Unifor accuses the Bank of Canada of ignoring the real cause of inflation

A person holding Canadian money sitting at a desk with bills and a laptop. Picture submitted by CNW Group and Unifor

Unifor has warned Wednesday’s quarter-point interest rate hike from the Bank of Canada unfairly puts worker’s jobs in jeopardy while ignoring the actual cause of price increases.

The Bank of Canada hiked its key overnight lending rate for the eighth straight time, up a quarter point to 4.5 per cent.

Although the Bank said previous hikes have been slowing inflation by hitting consumer demand, the Bank pointed to continued high inflation to justify the increase.

“The Bank’s stubborn and aggressive rate increases are already having an impact on the economy contributing to increased costs for working families while at the same time corporate profiteering has been given a free pass,” said Unifor National President Lana Payne. “Workers jobs and incomes are at stake here. It’s time to stop the rate hikes before the economy is pushed into a deep recession.”

**Recorded information**:
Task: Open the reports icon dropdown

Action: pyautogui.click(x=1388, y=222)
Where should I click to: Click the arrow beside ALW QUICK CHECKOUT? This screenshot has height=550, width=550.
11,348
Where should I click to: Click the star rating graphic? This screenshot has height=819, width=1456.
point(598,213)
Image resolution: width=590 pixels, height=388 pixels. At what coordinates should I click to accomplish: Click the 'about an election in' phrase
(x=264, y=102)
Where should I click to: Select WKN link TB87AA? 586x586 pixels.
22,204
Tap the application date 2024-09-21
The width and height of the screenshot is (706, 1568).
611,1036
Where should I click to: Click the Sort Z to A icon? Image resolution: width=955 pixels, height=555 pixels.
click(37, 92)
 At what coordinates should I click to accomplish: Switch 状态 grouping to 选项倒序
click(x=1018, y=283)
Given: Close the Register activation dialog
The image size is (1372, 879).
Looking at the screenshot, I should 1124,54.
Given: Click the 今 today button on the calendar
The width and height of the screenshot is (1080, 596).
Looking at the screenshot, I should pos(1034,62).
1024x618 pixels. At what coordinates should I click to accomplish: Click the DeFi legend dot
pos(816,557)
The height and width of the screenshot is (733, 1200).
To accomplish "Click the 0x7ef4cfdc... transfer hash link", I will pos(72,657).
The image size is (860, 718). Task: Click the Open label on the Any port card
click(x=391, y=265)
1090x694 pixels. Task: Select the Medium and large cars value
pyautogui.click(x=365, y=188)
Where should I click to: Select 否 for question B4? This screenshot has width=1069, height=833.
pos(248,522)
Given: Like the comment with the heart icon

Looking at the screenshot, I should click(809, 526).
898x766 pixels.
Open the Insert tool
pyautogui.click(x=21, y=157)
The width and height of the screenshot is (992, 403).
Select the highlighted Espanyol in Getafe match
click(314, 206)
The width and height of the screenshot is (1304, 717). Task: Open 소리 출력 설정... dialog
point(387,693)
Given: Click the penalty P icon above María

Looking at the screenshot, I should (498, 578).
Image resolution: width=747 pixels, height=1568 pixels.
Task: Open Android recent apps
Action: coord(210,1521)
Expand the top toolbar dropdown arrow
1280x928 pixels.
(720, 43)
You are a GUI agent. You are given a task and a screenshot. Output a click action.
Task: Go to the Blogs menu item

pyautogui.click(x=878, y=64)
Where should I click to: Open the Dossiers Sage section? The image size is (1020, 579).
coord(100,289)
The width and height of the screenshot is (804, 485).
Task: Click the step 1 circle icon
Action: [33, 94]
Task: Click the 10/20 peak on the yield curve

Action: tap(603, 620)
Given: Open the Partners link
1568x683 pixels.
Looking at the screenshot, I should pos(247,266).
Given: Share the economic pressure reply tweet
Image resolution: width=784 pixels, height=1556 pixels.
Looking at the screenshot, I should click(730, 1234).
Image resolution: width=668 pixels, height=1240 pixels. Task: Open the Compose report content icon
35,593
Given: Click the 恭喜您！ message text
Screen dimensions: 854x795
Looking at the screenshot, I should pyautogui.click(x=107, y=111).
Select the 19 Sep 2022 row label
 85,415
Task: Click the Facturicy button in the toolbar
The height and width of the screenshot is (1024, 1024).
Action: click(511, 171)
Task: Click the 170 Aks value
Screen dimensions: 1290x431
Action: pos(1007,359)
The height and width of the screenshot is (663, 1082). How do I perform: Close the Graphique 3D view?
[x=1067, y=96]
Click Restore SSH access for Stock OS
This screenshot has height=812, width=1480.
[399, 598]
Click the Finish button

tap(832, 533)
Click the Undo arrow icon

**Tasks**:
(A) Name every organization mentioned in the rate-hike article.
(B) Summarize the rate-hike article in two sentences.
(C) Duplicate the part of the rate-hike article starting at "The Bank of Canada hiked" and ending at "justify the increase.".

**Answers by item**:
(A)
Unifor
Bank of Canada
CNW Group

(B) The Bank of Canada raised its key overnight lending rate for the eighth straight time, by a quarter point to 4.5 per cent, and pointed to continued high inflation to justify the increase. Unifor warned that the hike puts workers' jobs at risk while ignoring the real cause of rising prices, and its National President, Lana Payne, called for the hikes to stop before the economy is pushed into a deep recession.

(C)
The Bank of Canada hiked its key overnight lending rate for the eighth straight time, up a quarter point to 4.5 per cent.

Although the Bank said previous hikes have been slowing inflation by hitting consumer demand, the Bank pointed to continued high inflation to justify the increase.